Bug 470917

Summary: The oracledb.sh script checks in strange intervals(10s, 5m, 4.5m)
Product: Red Hat Enterprise Linux 5 Reporter: Shane Bradley <sbradley>
Component: rgmanagerAssignee: Lon Hohberger <lhh>
Status: CLOSED ERRATA QA Contact: Cluster QE <mspqa-list>
Severity: high Docs Contact:
Priority: high    
Version: 5.4CC: cluster-maint, cward, djansa, edamato, tao
Target Milestone: rcKeywords: OtherQA
Target Release: ---   
Hardware: All   
OS: Linux   
Whiteboard:
Fixed In Version: Doc Type: Bug Fix
Doc Text:
Story Points: ---
Clone Of: Environment:
Last Closed: 2009-09-02 11:03:58 UTC Type: ---
Regression: --- Mount Type: ---
Documentation: --- CRM:
Verified Versions: Category: ---
oVirt Team: --- RHEL 7.3 requirements from Atomic Host:
Cloudforms Team: --- Target Upstream Version:
Embargoed:
Attachments:
Description Flags
Fix, pass 1 none

Description Shane Bradley 2008-11-10 20:52:02 UTC
User-Agent:       Mozilla/5.0 (X11; U; Linux i686; en-US; rv:1.9.0.2) Gecko/2008092318 Fedora/3.0.2-1.fc9 Firefox/3.0.2

The oracledb resource agent seems to be doing listener status check at strange intervals which is too long for the customer.  By adding logging statements to the script, they can see the get_lsnr_status function called at a repeating pattern of 30s, 5m, 4.5m.  The problem is that if they kill the oracle listener process, it may be up to 5 minutes before the cluster notices and attempts to restart it.

Reproducible: Always

Steps to Reproduce:
1) Configure cluster with an oracledb resource
2) Add logger statements in oracledb.sh surrounding the get_lsnr_status call on line 808 like so:

       logger "**** LISTENER STATUS START ****"
       get_lsnr_status $subsys_lock $depth
       update_status $? $last
       last=$?
       logger "### LISTENER STATUS END ####"
3) Start rgmanager 
Actual Results:  
Repeating pattern of 30s, 5m, 4.5m between logged messages for status checks.

Expected Results:  
A smaller window between status checks.

The solution that worked for me is to change the interval, this case I changed to 23:
    <actions>
        <action name="start" timeout="900"/> 
    <action name="stop" timeout="90"/> 
        <action name="recover" timeout="990"/> 

    <!-- Checks to see if it's mounted in the right place --> 
    <action name="status" timeout="10"/>  
    <action name="monitor" timeout="10"/>

    <!-- Checks to see if we can read from the mountpoint --> 
    <action name="status" depth="10" timeout="30" interval="23"/> 
    <action name="monitor" depth="10" timeout="30" interval="23"/> 


    <!-- Checks to see if we can write to the mountpoint (if !ROFS) -->  
    <action name="status" depth="20" timeout="90" interval="10m"/> 
    <action name="monitor" depth="20" timeout="90" interval="10m"/>

    <action name="meta-data" timeout="5"/> 
    <action name="verify-all" timeout="5"/>
    </actions>  

    <special tag="rgmanager">  
    <attributes maxinstances="1"/> 
    </special>  
</resource-agent> 
EOT
}

Comment 1 Lon Hohberger 2008-11-10 22:14:25 UTC
The depth="20" checks should be removed.

Comment 2 Lon Hohberger 2008-12-08 18:21:03 UTC
In cluster.conf, you can work around changing the resource-agent metadata by manually adding a special "action" child to the oracledb resource in the service:

  <oracledb ... >
    <action name="status" depth="*" timeout="30" interval="23" />
  </oracledb>

Because there is no 'depth="20"' in the oracledb resource agent (or at least it's not used), having multiple depths is useless.  The above replaces all depths to a 23 second check interval.
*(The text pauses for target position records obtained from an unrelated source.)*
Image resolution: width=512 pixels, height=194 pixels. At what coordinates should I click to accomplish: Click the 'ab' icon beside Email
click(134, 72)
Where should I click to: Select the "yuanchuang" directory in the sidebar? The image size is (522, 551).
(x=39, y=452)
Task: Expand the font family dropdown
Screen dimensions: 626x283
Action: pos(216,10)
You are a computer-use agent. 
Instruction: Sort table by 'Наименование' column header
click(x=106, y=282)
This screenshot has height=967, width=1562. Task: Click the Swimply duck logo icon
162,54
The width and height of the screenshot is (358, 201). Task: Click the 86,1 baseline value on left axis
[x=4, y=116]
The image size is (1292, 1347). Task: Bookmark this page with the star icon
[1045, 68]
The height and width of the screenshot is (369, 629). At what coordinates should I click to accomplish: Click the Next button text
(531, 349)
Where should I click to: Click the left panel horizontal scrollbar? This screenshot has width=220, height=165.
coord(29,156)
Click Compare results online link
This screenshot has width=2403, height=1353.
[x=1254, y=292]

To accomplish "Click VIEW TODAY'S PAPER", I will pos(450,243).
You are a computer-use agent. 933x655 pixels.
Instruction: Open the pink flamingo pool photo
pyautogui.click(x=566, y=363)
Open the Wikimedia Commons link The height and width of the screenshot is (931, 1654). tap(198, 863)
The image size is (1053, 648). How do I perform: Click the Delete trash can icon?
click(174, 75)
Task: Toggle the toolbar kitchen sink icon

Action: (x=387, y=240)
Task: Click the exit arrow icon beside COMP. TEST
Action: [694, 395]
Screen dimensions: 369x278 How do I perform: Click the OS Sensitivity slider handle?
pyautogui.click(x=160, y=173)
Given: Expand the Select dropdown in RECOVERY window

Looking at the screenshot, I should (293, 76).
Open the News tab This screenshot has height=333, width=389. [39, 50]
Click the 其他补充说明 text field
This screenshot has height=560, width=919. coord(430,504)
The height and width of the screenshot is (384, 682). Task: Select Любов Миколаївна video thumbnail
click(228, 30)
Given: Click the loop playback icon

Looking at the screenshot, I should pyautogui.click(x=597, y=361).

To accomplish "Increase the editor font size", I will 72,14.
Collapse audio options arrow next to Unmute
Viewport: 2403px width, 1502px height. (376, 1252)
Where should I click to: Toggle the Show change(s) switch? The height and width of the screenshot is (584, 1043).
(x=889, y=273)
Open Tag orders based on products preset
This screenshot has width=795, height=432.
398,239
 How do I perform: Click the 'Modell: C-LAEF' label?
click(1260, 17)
Comment 3 Lon Hohberger 2008-12-09 22:07:06 UTC
Created attachment 326410 [details]
Fix, pass 1

Comment 4 Lon Hohberger 2008-12-09 22:09:07 UTC
Let me know if this helps, it does what I noted in the previous comment about deleting the extraneous "depth".

Comment 10 Chris Ward 2009-06-14 23:16:14 UTC
~~ Attention Partners RHEL 5.4 Partner Alpha Released! ~~

RHEL 5.4 Partner Alpha has been released on partners.redhat.com. There should
be a fix present that addresses this particular request. Please test and report back your results here, at your earliest convenience. Our Public Beta release is just around the corner!

If you encounter any issues, please set the bug back to the ASSIGNED state and
describe the issues you encountered. If you have verified the request functions as expected, please set your Partner ID in the Partner field above to indicate successful test results. Do not flip the bug status to VERIFIED. Further questions can be directed to your Red Hat Partner Manager. Thanks!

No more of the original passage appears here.